La transition énergétique émettra du CO2 car elle nécessitera (comme toute activité économique actuellement) de consommer plus ou moins d’énergies fossiles afin de déployer le nouveau système énergétique. Jusqu’ici ça va. Mais voilà une étude intéressante parue dans Nature, qui chiffre la chose, et doit nous inviter à réfléchir. Voici ce que j’en retiens (merci à Vincent Mignerot de m’avoir transmis la source).
https://www.nature.com/articles/s41467-022-33976-5
1) Les besoins de la transition en énergie fossile ne sont pas négligeables, taillant plus ou moins significativement dans notre budget carbone restant (sachant qu’on a d’autres activités émettrices de CO2 que la transition, beaucoup d’autres).
2) Idéalement, cela devrait influer nos choix stratégiques, notamment en ce qui concerne la rapidité de la transition et la gestion de la demande mondiale en énergie.
(Dans la réalité ces choses-là ne se gèrent pas comme dans le jeu vidéo Civilization, les décideurs s’en battent les yeuks de mon post, attendent passivement que le marché et la technologie fassent le boulot… mais bon continuons de geeker, ça rassure et ça détend).
3) Les trajectoires de décarbonation rapide avec diminution de la demande en énergie produisent moins d’émissions. Comme on le voit sur ce graphique, avec les barres jaunes, l’écart est conséquent.
La trajectoire LED nécessite ~70 Gt de CO2 pour mettre en place le nouveau système énergétique (soit quand même l’équivalent de 2 ans d’émissions mondiales de CO2 au niveau actuel).
La trajectoire S5-R émet ~200 Gt de CO2 mais la fourchette haute va jusqu’à ~350 Gt (soit environ 10 années d’émissions de CO2, proche de notre budget pour rester sous les 1,5C).

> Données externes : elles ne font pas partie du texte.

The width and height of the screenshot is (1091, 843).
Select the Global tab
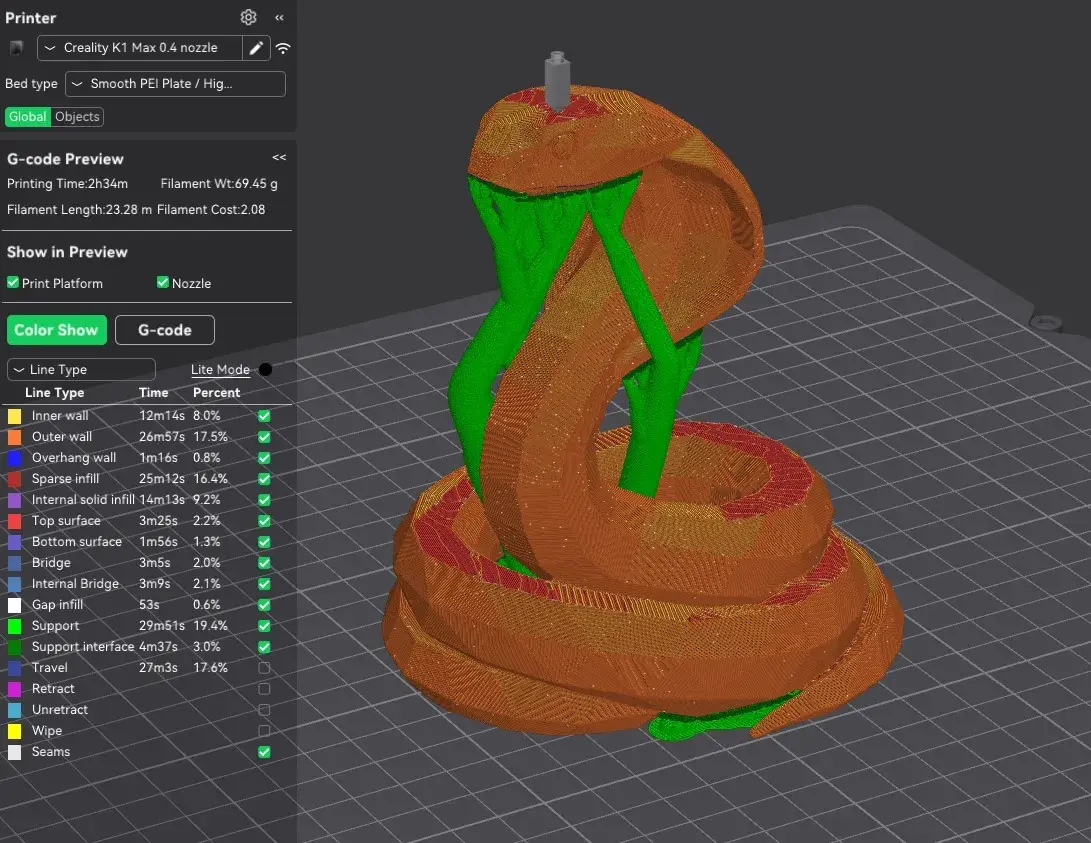pos(27,116)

4) De plus, LED ne nécessite pas d’émissions « négatives » (capture du CO2 dans l’air). Inversement, la trajectoire S5-R en nécessite beaucoup, par exemple par des cultures énergétiques avec capture de CO2 (BECCS). Comme nous l’avons vu ici à une époque, la BECCS à une telle échelle serait juste une catastrophe mondiale pour la ressource en eau, l’usage des sols, la sécurité alimentaire, et la biodiversité. Voir par exemple cette étude de l’IDDRI :
5) LED fait souvent référence parmi le chercheurs en termes de scénario mettant particulièrement l’accent sur la « sobriété ». Cela imposerait une réduction rapide et significative de nos niveaux de consommation d’énergie : -40% de consommation d’énergie finale d’ici 2040-2050 (donc encore davantage pour les pays riches). Vous pouvez entrer dans le détail de l’étude si vous le souhaitez.

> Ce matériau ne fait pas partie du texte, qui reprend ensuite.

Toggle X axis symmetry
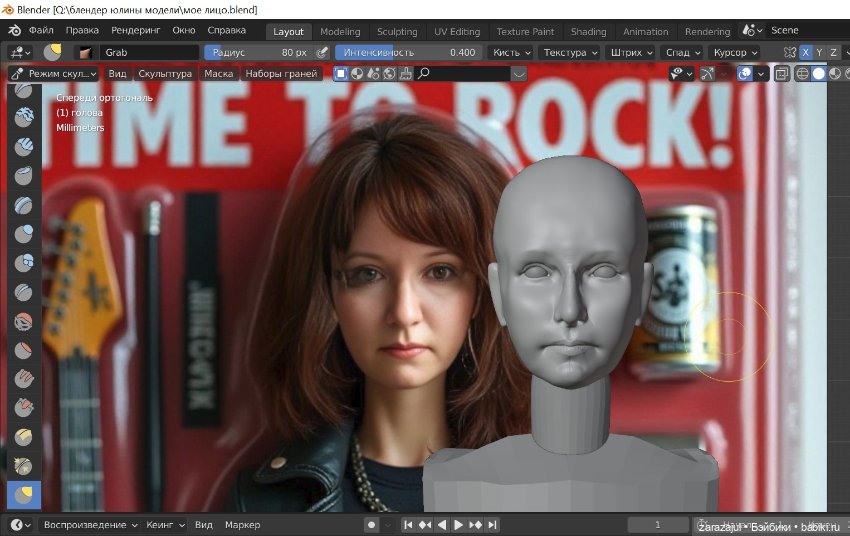This screenshot has height=536, width=850. tap(805, 52)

https://pure.iiasa.ac.at/id/eprint/15301/
Spoiler : on n’y parvient pas juste avec des SUV électriques et des avions à hydrogène, mais en limitant drastiquement la consommation de mètres carrés, de transports, de viande rouge etc.
Vous l’interpréterez comme vous voulez, mais il me semble qu’on ne parvient pas à cela autrement que par des interdictions, des taxes lourdes sur le CO2, des quotas, etc.